**Pixel coordinate grounding data:**

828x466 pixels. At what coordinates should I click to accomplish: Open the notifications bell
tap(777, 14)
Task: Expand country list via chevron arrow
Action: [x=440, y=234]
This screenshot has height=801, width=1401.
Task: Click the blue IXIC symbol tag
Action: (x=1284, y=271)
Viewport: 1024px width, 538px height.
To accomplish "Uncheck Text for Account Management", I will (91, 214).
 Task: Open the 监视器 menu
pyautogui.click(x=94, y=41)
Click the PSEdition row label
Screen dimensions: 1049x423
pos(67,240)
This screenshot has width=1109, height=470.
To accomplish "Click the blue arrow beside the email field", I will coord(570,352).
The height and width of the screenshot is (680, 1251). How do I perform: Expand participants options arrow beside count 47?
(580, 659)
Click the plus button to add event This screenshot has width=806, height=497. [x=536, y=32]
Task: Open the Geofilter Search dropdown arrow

**What you are asked to do:** Output the lines from the one with "Click the plus" to the final line of the entries above, exactly as they stand, please, and nothing else.

**Your response:**
Click the plus button to add event This screenshot has width=806, height=497. [x=536, y=32]
Task: Open the Geofilter Search dropdown arrow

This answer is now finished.